Our trip to Canada towards the end of 2016 and into 2017 was mesmerizing. Not only did we start out 2017 with a beautiful 5 km Resolution Run in Vancouver, but the most snow in more than 10 years turned Lynn Valley, our base in North Vancouver, into a winter wonderland.
Visiting Oupa Doep in the rainy season has always been about playing in the Kavango overflow. The boys slightly apprehensive at first for crocs and all things toothy lurking in the long grass, always hit the ground running. Oupa’s home, in the trees behind the boys, is a lush garden of river frontage forest, roses, vegetables and all things green, set on the bank of the Kavango River (or rather on an island when the river comes down in flood) with Namibia to the south and Angola to the north.
March / April is our rainy season in Uis. And with an abundance of large, dry riverbeds, we are sometimes treated with a flash flood like this one in the Omaruru River in southern Damaraland. The Omaruru which turned into a washing machine in a matter of seconds was the most exciting playground imaginable.
Enroute to Ouma and Oupa in Keetmashoop we cut the trip in half, opting to overnight at a lodge in the Kalahari south of Mariental. The boys have always been able to turn a mass of sand into a race track, a police or fire station or just a place to dig some holes. And nothing was better than a red Kalahari dune in the rainy season of southern Namibia.
Our castle in Damaraland is our home in Namibia, our place to think, observe, plan and connect. And a special time of the year is when the rain clouds build and create these mesmerising sunsets over the uber beautiful Brandberg Mountain.
My inspiring and beautiful wife is always ready for any adventure. We share the same dreams for the boys, love travelling and are always ready for any adventure, be it running or climbing the planet, or searching for the elusive Snipe with our playful boys.

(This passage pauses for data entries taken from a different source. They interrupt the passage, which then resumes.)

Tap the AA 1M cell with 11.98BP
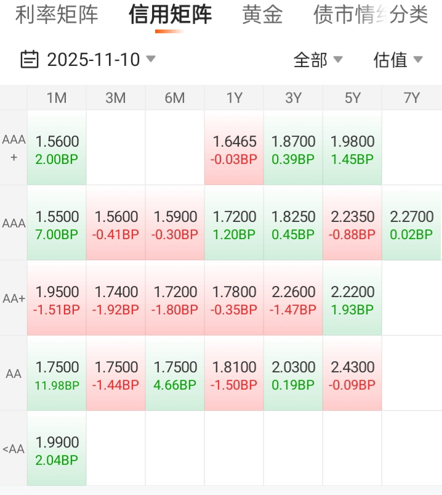Viewport: 442px width, 495px height. pyautogui.click(x=57, y=374)
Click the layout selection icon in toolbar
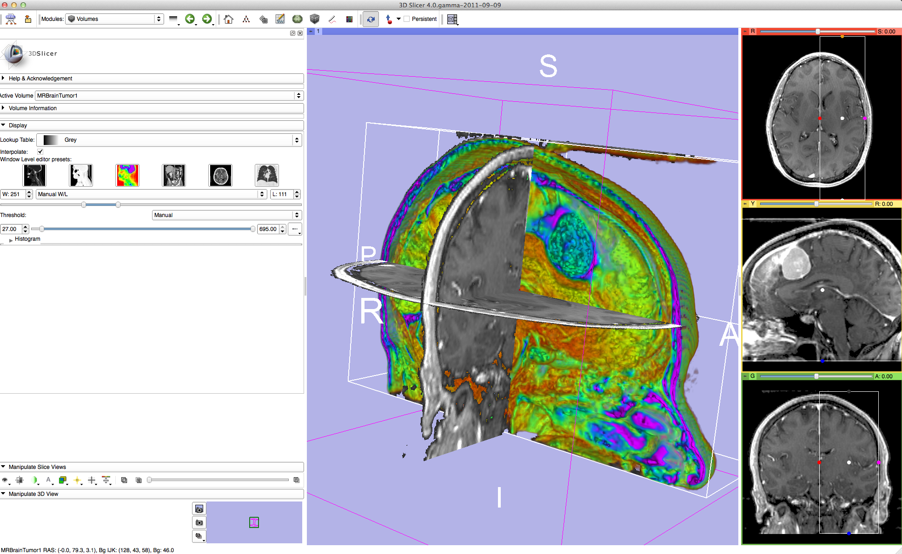Screen dimensions: 902x554 [x=452, y=19]
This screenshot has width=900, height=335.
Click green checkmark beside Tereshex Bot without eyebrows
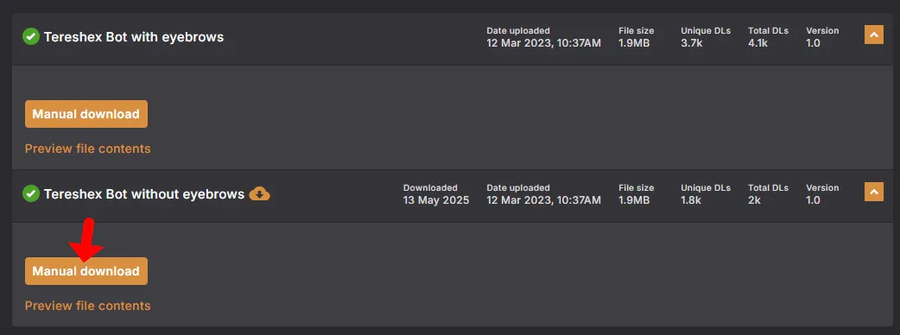click(x=30, y=194)
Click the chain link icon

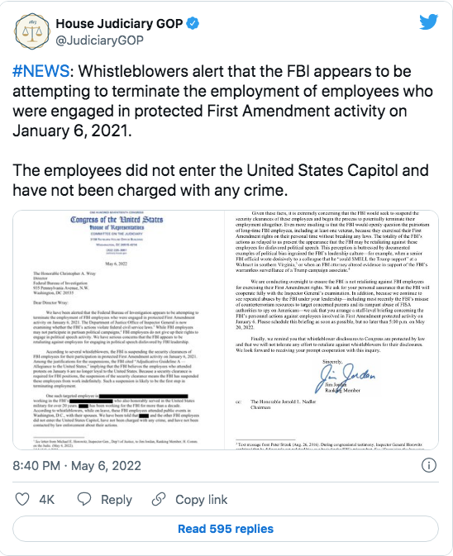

The Brandberg Rhino Run was in its third year in June 2017. We decided that this year, we not only want to generate more awareness for the enormous efforts of Save the Rhino Trust, we also want to add additional events, which is exactly what we did when we signed up 10 runners to complete the Fastest Known Time (FKT) to the summit of the Brandberg, the highest mountain in Namibia. The events were huge successes and not only did we manage to generate additional awareness for the plight of SRT, we also held a virtual race that was run as far as New Zealand, Japan and the UK, tow show the world that Namibia and Save the Rhino Trust cares deeply about protecting the last truly wild population of black rhino on the planet.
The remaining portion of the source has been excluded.